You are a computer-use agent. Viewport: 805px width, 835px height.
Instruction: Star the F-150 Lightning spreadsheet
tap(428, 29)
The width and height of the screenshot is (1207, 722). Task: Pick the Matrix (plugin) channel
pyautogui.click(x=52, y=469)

★ ★ ★ ★

Work required: Write out each entry above exactly as it is written.

Task result:
You are a computer-use agent. Viewport: 805px width, 835px height.
Instruction: Star the F-150 Lightning spreadsheet
tap(428, 29)
The width and height of the screenshot is (1207, 722). Task: Pick the Matrix (plugin) channel
pyautogui.click(x=52, y=469)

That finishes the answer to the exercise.